» **TASKS TO PERFORM**
- 1) In the text about Laurence Chirac, to what did her mother attribute her daughter's anorexia and suicidal impulses?
- 2) Reproduce word for word the passage of the text about Laurence Chirac, starting at "She was called, rather" and ending at "than four decades.".

» **TEXT SHOWN**
▽

French politician Jacques Chirac (R) talking with his daughter Laurence (L) in a plane heading to Sarran to vote for the first round of the 1981 presidential election.

She was called, rather cruelly, by one French journalist, “the girl in the iron mask”.

Laurence Chirac, 58, the “hidden” elder daughter of the former French president, Jacques Chirac, has died after suffering from acute depression and anorexia for more than four decades.

Ms Chirac, a brilliant student as a girl, lived most of her life in seclusion in a cottage in the grounds of the Chirac’s chateau in Corrèze in south west France. Her father once described her illness as “the greatest tragedy of my life”.

Her mother, Bernadette Chirac, blamed her daughter’s anorexia and suicidal impulses on a bout of meningitis contracted during a family holiday in Corsica in 1973.

△

» **EXERCISE DATA**

▽

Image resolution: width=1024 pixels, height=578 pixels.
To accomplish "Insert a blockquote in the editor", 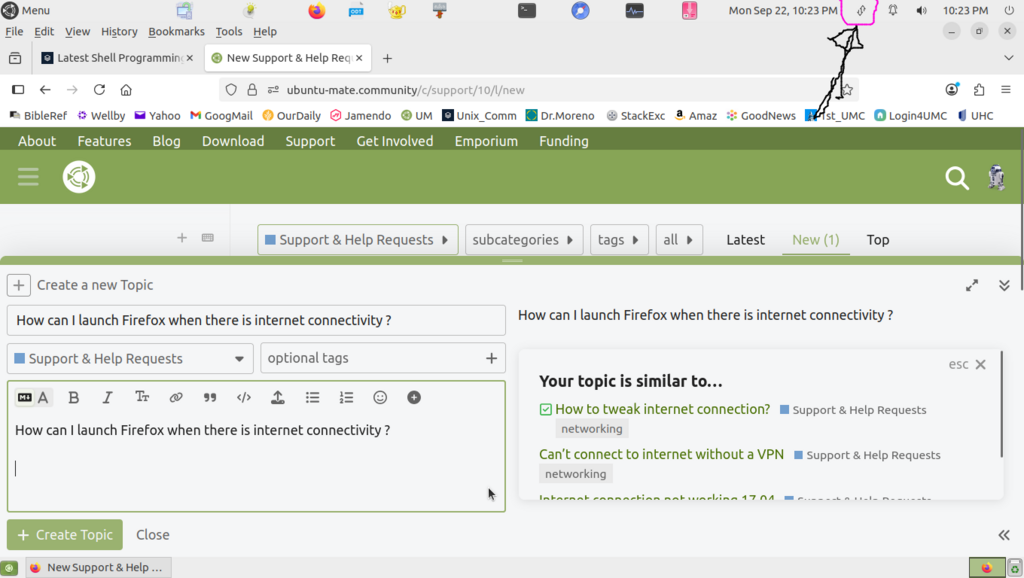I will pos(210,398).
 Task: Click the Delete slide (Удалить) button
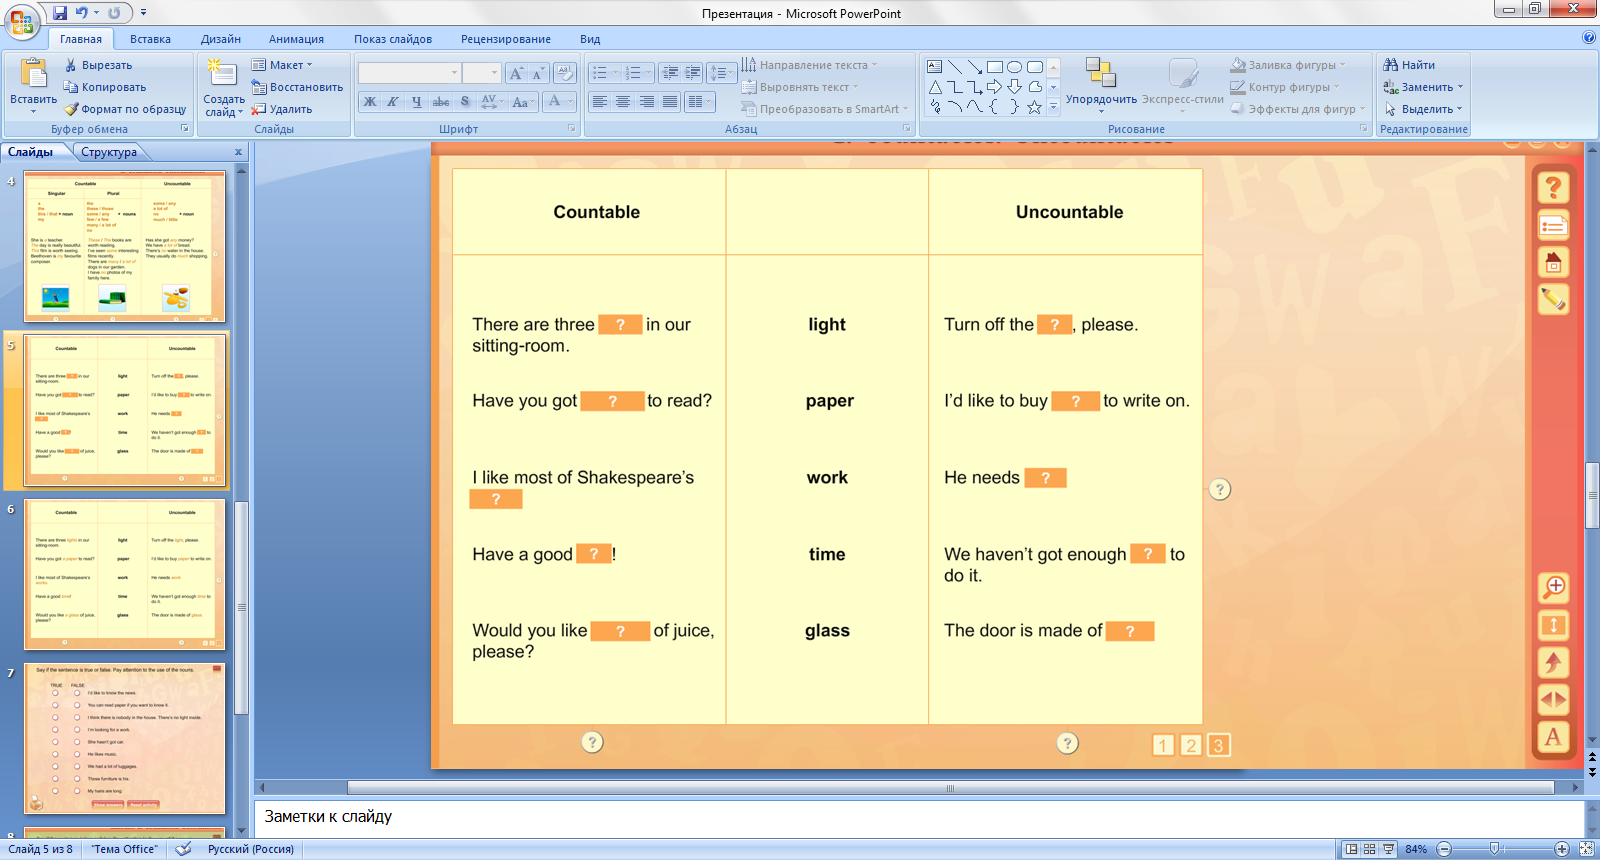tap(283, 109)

△

» **ANSWERS TO EACH TASK**
- 1) A bout of meningitis contracted during a family holiday in Corsica in 1973.

- 2)
She was called, rather cruelly, by one French journalist, “the girl in the iron mask”.

Laurence Chirac, 58, the “hidden” elder daughter of the former French president, Jacques Chirac, has died after suffering from acute depression and anorexia for more than four decades.